Là, dans la baignoire, gisait son épouse Helen. Elle avait les veines ouvertes et s’était tranché la gorge avec une lame venant d’un des rasoirs de son mari. Elle baignait maintenant dans son propre sang. Avant de se donner la mort, elle avait eu le temps d’écrire sur le mur… Arkul nakmet drea. John en était tout retourné et il ressentit comme un coup violent à l’estomac et se mit à rendre ses tripes. Il alla, paniqué, jusqu’au téléphone et appela la police et les secours. Sa voix tremblait d’un mélange de rage et de frayeur. Il savait au fond de lui… sa femme était morte. Cependant dans un accès de panique, sa raison lui avait dit d’appeler les urgences.
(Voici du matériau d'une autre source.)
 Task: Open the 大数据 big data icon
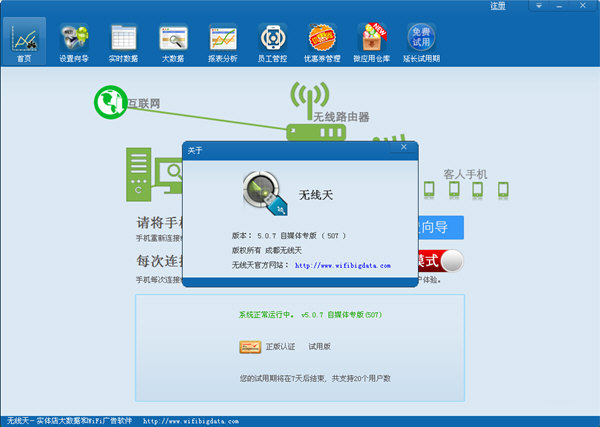pos(173,41)
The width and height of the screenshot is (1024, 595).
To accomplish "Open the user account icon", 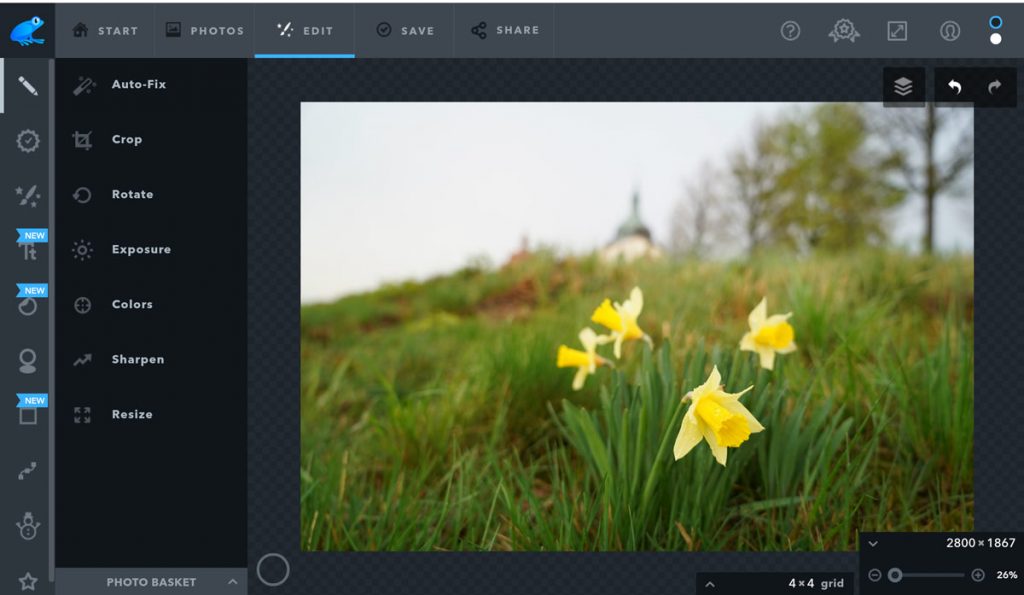I will (x=949, y=31).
Les autorités ne tardèrent pas à arriver et John les conduisit, toujours sous le choc, vers la scène du drame. Ils prirent des photos, tentèrent de relever des empreintes et posèrent les questions habituelles. John leur répondit du mieux qu’il put en essayant de garder son calme vue la situation. Il ne pouvait cependant pas s’empêcher de trembler et de bégayer nerveusement. Dès qu’ils eurent fini avec la scène, ils demandèrent au pauvre John de les accompagner au poste pour déposition.
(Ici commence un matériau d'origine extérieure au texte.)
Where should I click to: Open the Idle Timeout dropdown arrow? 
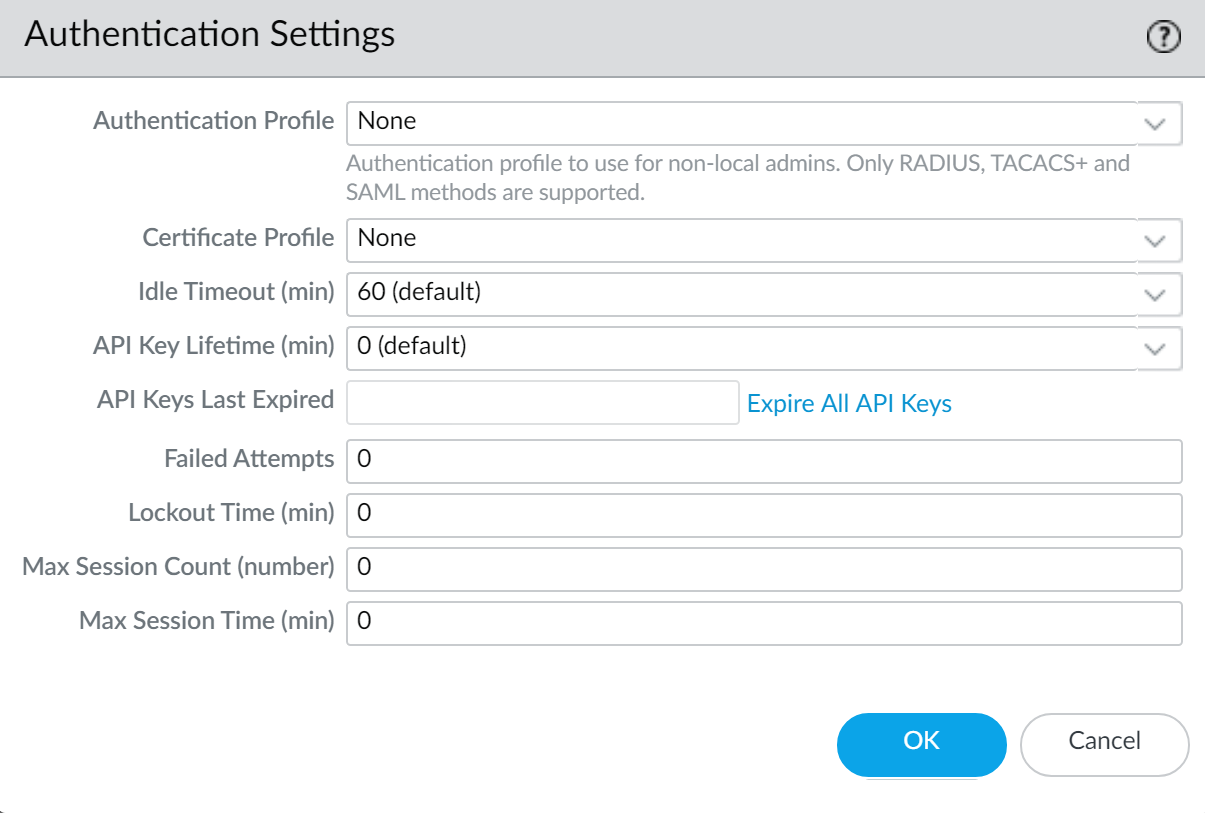point(1156,295)
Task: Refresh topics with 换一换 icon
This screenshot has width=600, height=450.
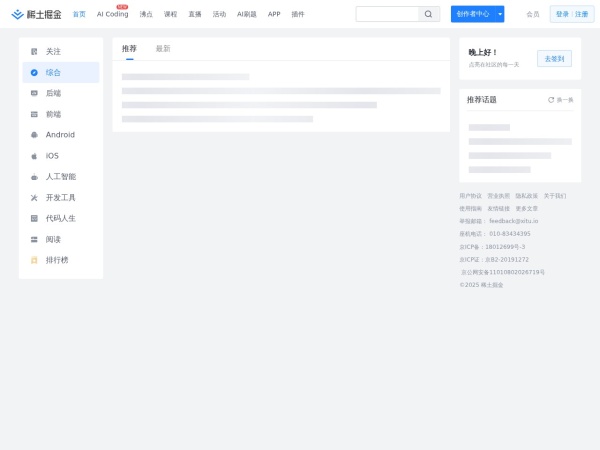Action: pos(551,100)
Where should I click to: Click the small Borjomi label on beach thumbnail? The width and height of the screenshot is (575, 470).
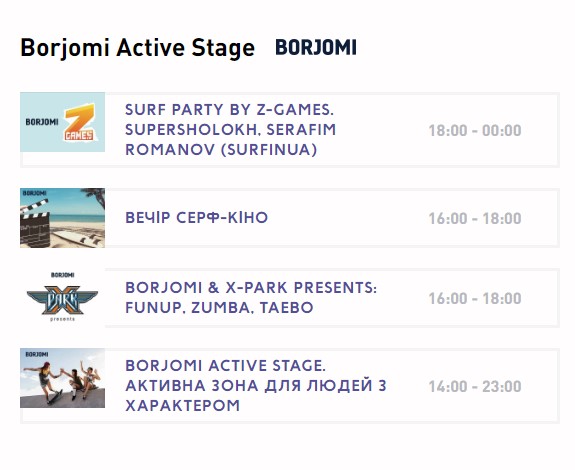coord(34,193)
Là-bas, il leur raconta l’histoire d’Arkul et ce qu’il en croyait. Il leur parla de la Nouvelle-Zélande et de ce qu’il avait entendu de la bouche des gens et de sa femme. Il leur parla de légendes et de mythes sans queue ni tête et ils avaient du mal à le prendre au sérieux et se demandaient s’il ne fallait pas l’interner. On rédigea tout de même sa plainte sans oublier aucun détail et on le relâcha, lui indiquant qu’il serait convoqué au tribunal où il sera jugé pour cette triste et sanglante affaire.
Quelques jours plus tard, John reçut la visite de la police. Il ne résista pas et les suivit. Au tribunal, John devant une foule incrédule dut raconter toute cette folle aventure ; il parla de la montagne, des plantes qui semblaient vivantes ou poussaient à l’envers, de la brume qui ne disparaissait jamais, mais surtout il leur parla de la bête. Cette bête dont parlaient ces stupides légendes et que seuls les plus ingénus pouvaient croire. Malheureusement, il était face à une caste bien supérieure d’érudits et ils avaient du mal à avaler toute cette folie. Pour eux, soit sa femme était sujette à une quelconque maladie mentale soit, pire, il était responsable. Le temps lui sembla tellement long qu’il crut y être depuis des jours. Et il devait faire face aux regards foudroyants du juré. Aucun ne crut son histoire et cela malgré les témoignages qu’ils jugèrent comme étant tout sauf logiques ou scientifiques.
Heureusement pour lui, on n’avait aucune preuve pouvant le condamner et il savait qu’on n’en trouverait pas. Pourtant il se sentait mal. Puis les choses s’empirèrent lorsque l’affaire sortit du tribunal et arriva aux oreilles de ses concitoyens. Il fut traité de fou, de monstre et on lui tourna le dos. Il aurait pu aller voir le seul qui aurait été de son côté, Marc, mais ce dernier était mort il y avait deux jours de cela, dans son sommeil.
Voilà donc pourquoi il s’était retrouvé en haut de cet immeuble, les yeux perdus dans le vide, attendant le moment propice pour sauter. Il attendit un long moment et en proie au doute puis se décida pour le grand plongeon. Dans sa chute il ne vit pas sa vie défiler, mais des images d’une horreur cosmique innommable, des images de terreur apocalyptique et il sourit content d’échapper aux catastrophes à venir…la fin du monde.